[Start of section]
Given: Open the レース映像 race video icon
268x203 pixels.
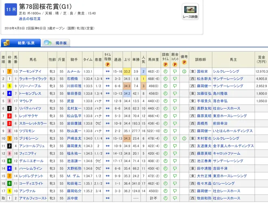Looking at the screenshot, I should [190, 11].
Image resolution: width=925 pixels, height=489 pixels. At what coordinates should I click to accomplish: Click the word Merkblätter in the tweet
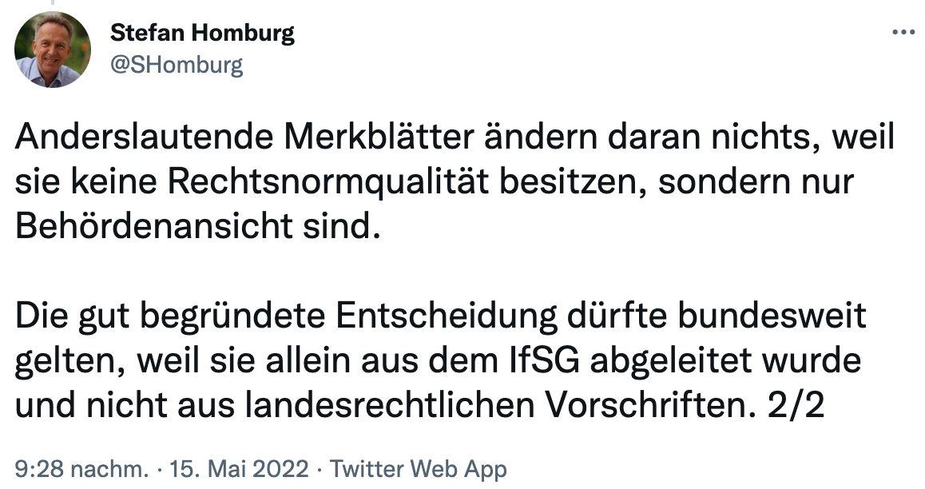(379, 137)
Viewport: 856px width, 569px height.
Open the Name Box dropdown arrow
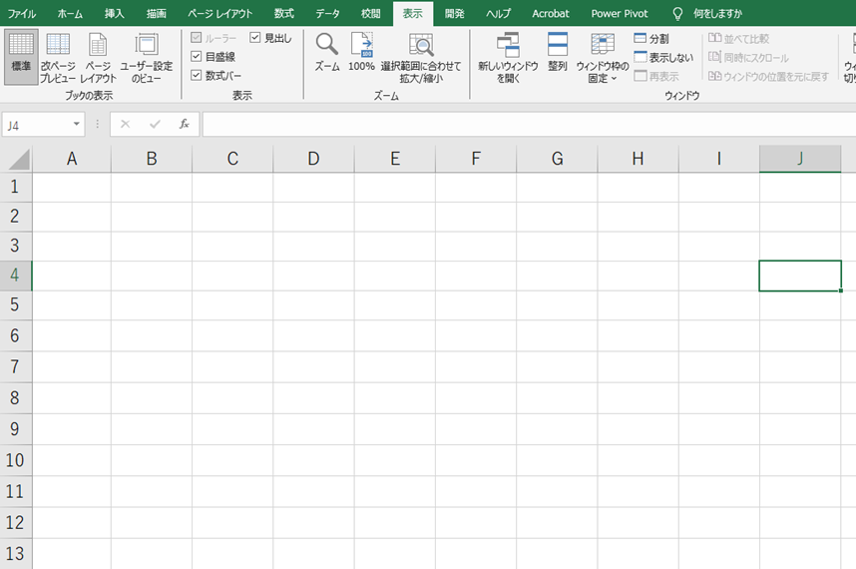(x=77, y=125)
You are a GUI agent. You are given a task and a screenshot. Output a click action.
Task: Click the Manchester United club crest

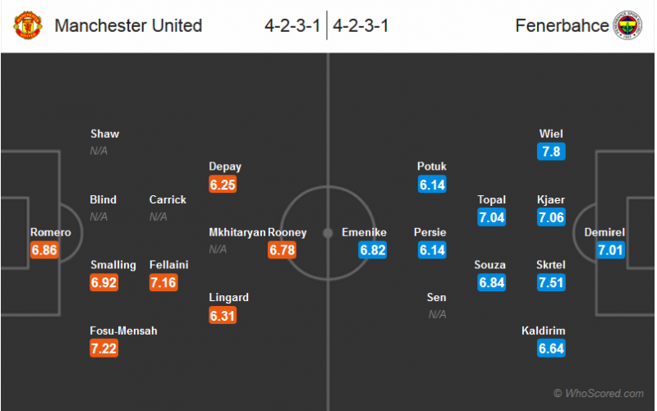[28, 25]
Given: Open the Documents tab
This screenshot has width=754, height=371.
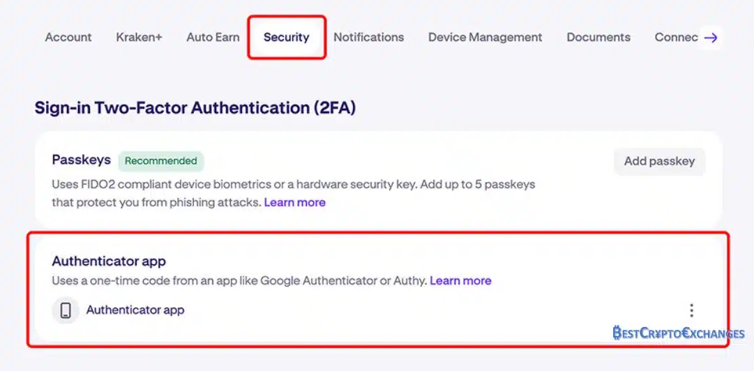Looking at the screenshot, I should click(598, 37).
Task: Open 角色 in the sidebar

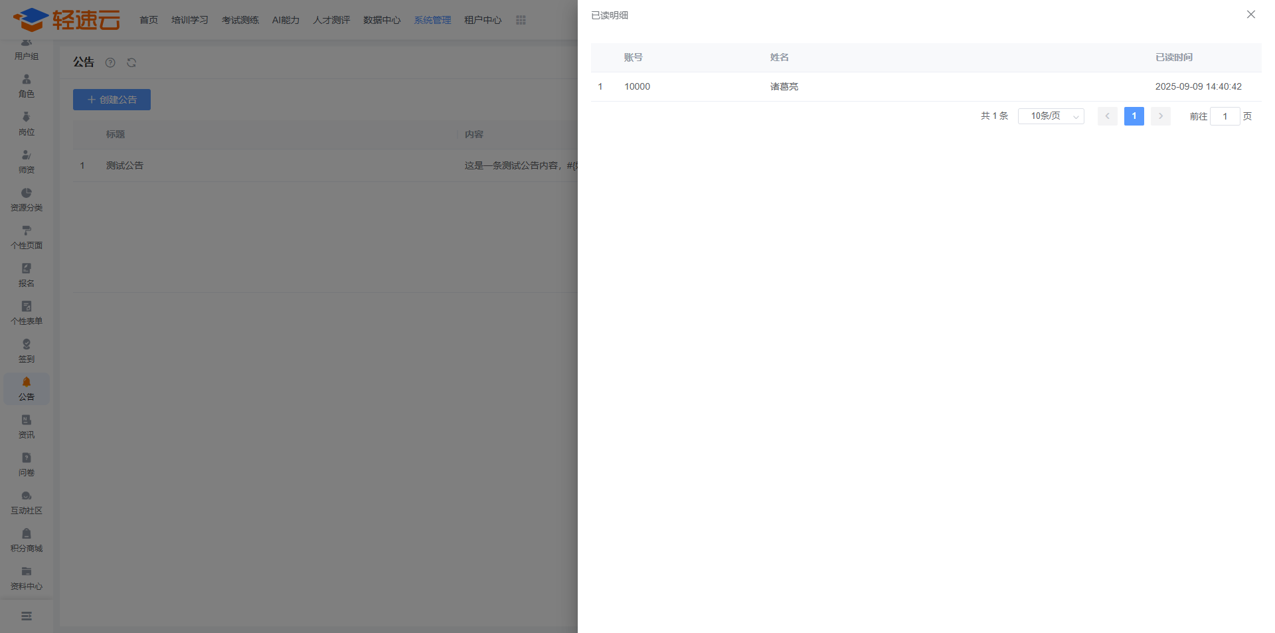Action: 27,86
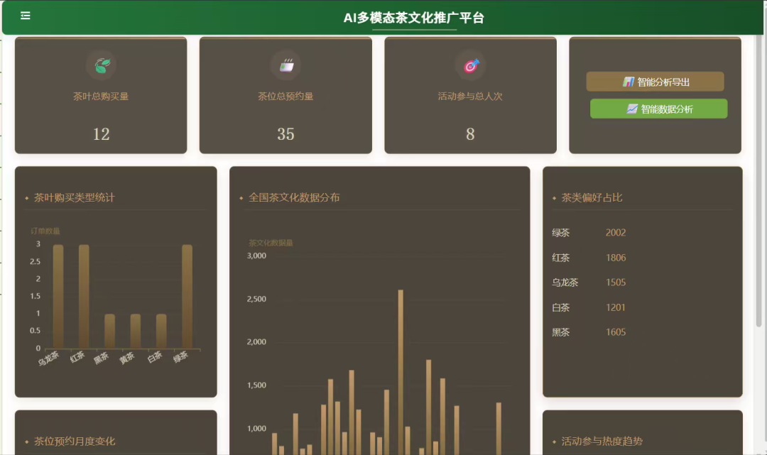Select the 红茶 1806 preference entry
Screen dimensions: 767x455
[589, 258]
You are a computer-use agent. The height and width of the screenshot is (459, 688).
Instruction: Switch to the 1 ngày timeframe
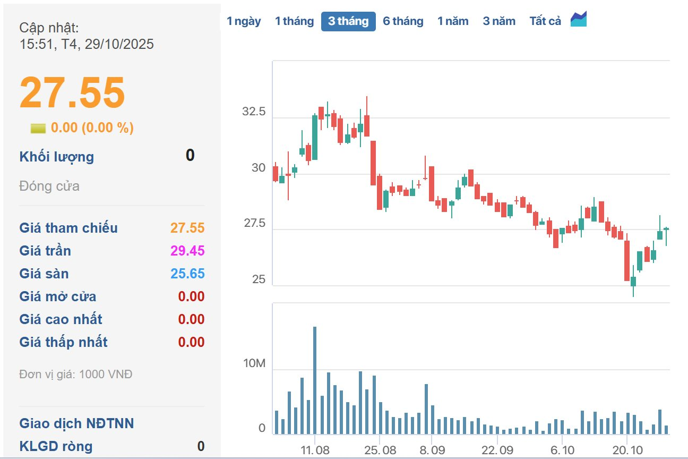coord(244,21)

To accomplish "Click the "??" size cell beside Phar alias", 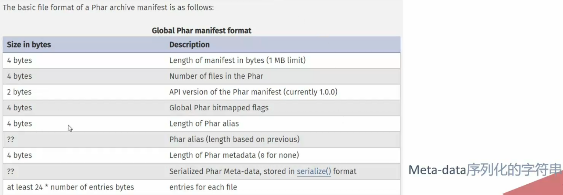I will click(11, 139).
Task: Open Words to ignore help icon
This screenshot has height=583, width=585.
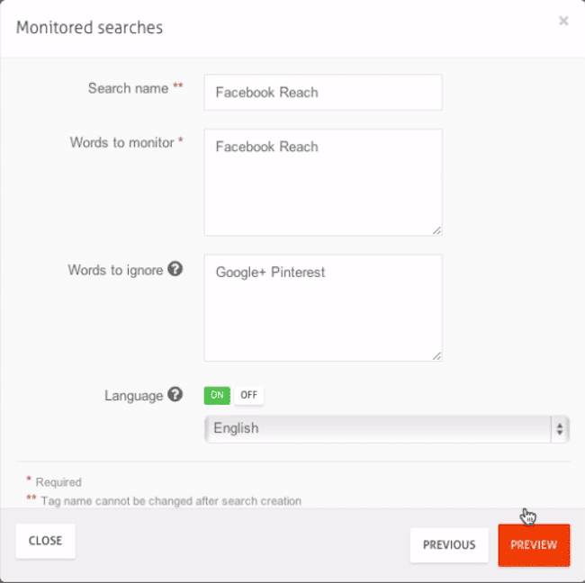Action: point(175,269)
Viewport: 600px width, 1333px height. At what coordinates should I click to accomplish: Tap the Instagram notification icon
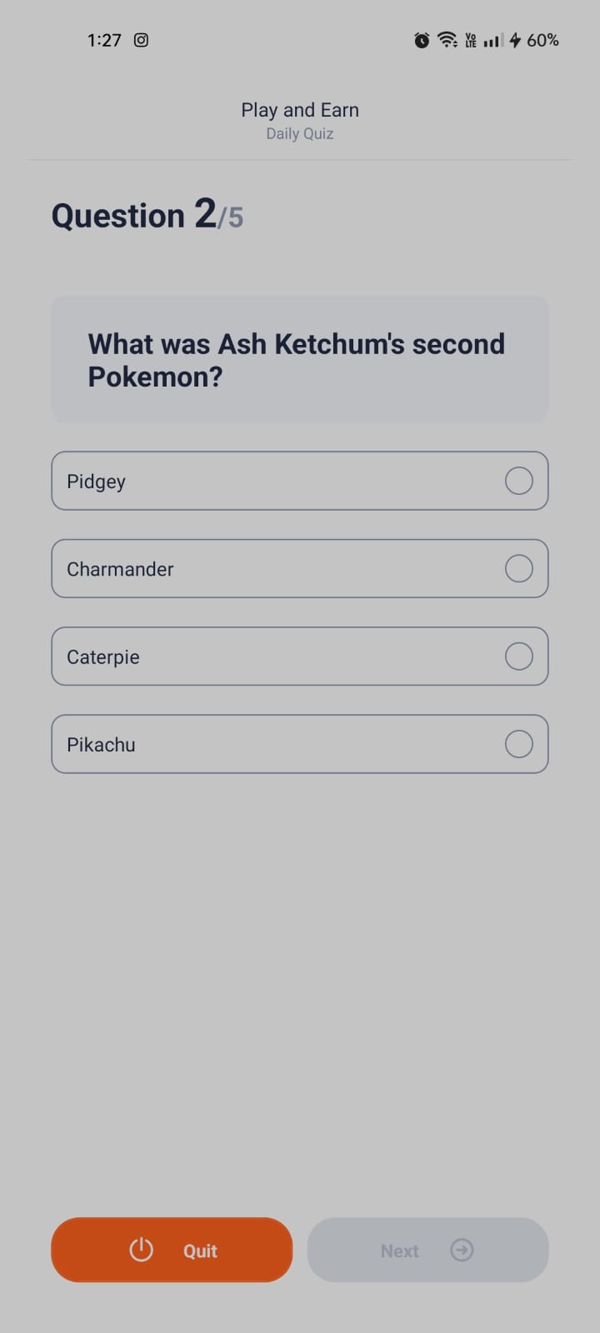(142, 40)

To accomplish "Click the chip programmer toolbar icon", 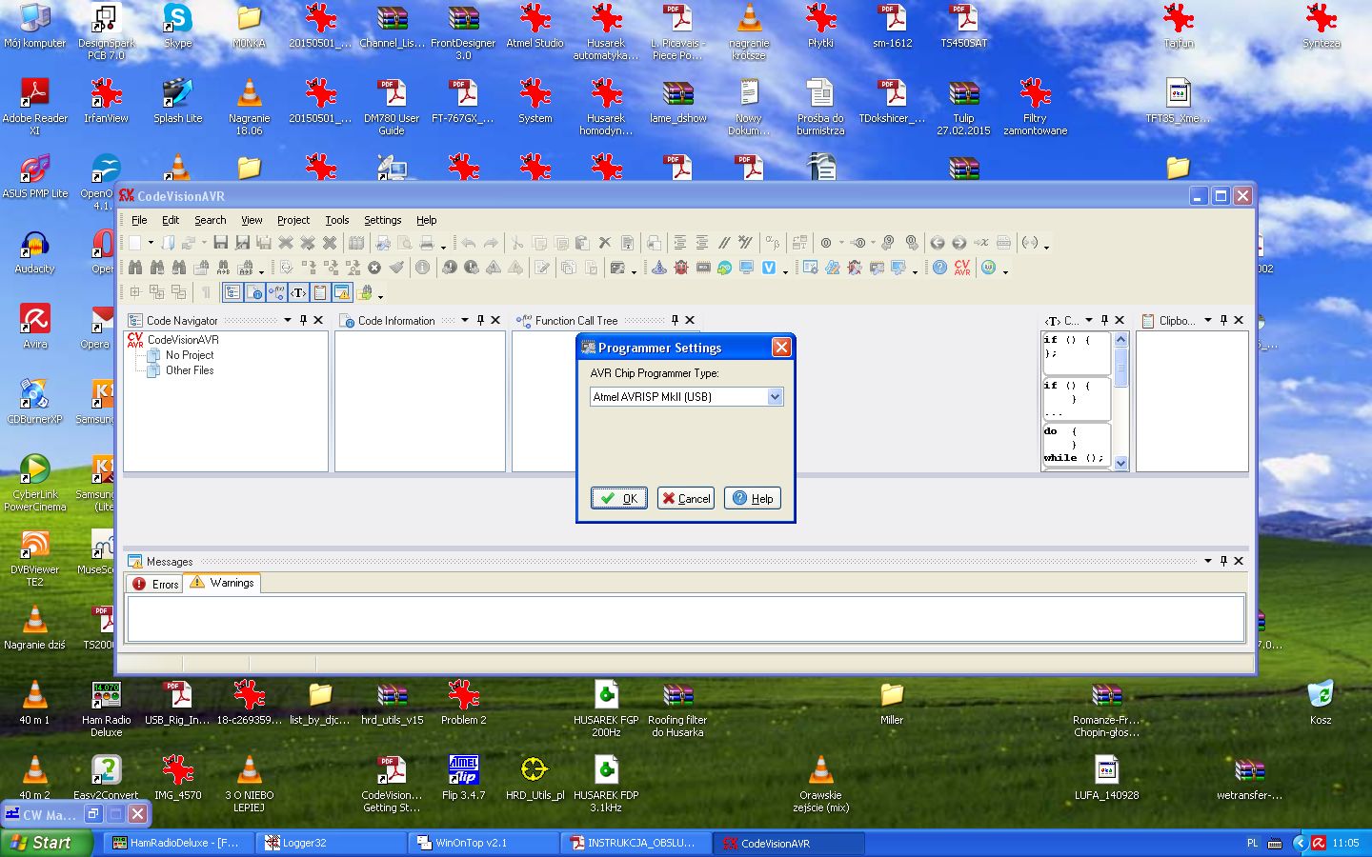I will click(x=703, y=268).
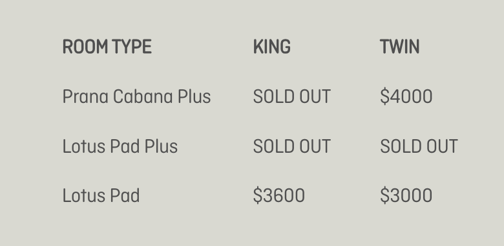Image resolution: width=504 pixels, height=246 pixels.
Task: Click the dollar sign in $3600
Action: (258, 196)
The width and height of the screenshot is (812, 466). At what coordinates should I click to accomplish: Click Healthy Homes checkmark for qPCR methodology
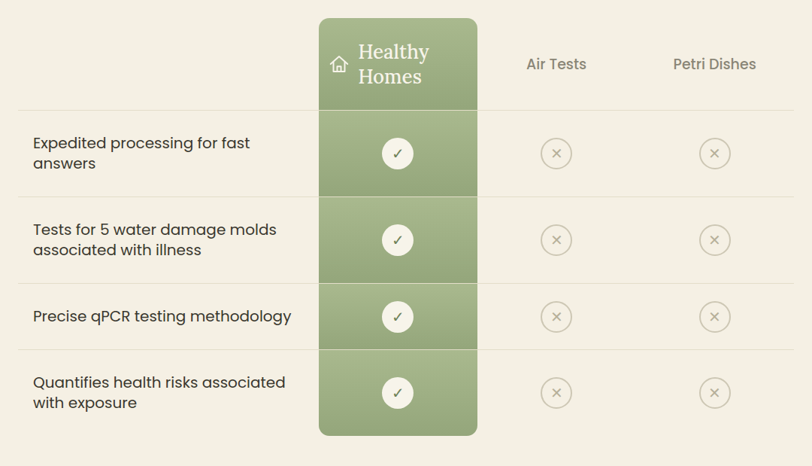tap(398, 317)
[End of section]
* **DIRECTIONS FOR THIS TASK**
From the records above, count how many lines hold the string "agent", then give only that number.

* **RESULT**
2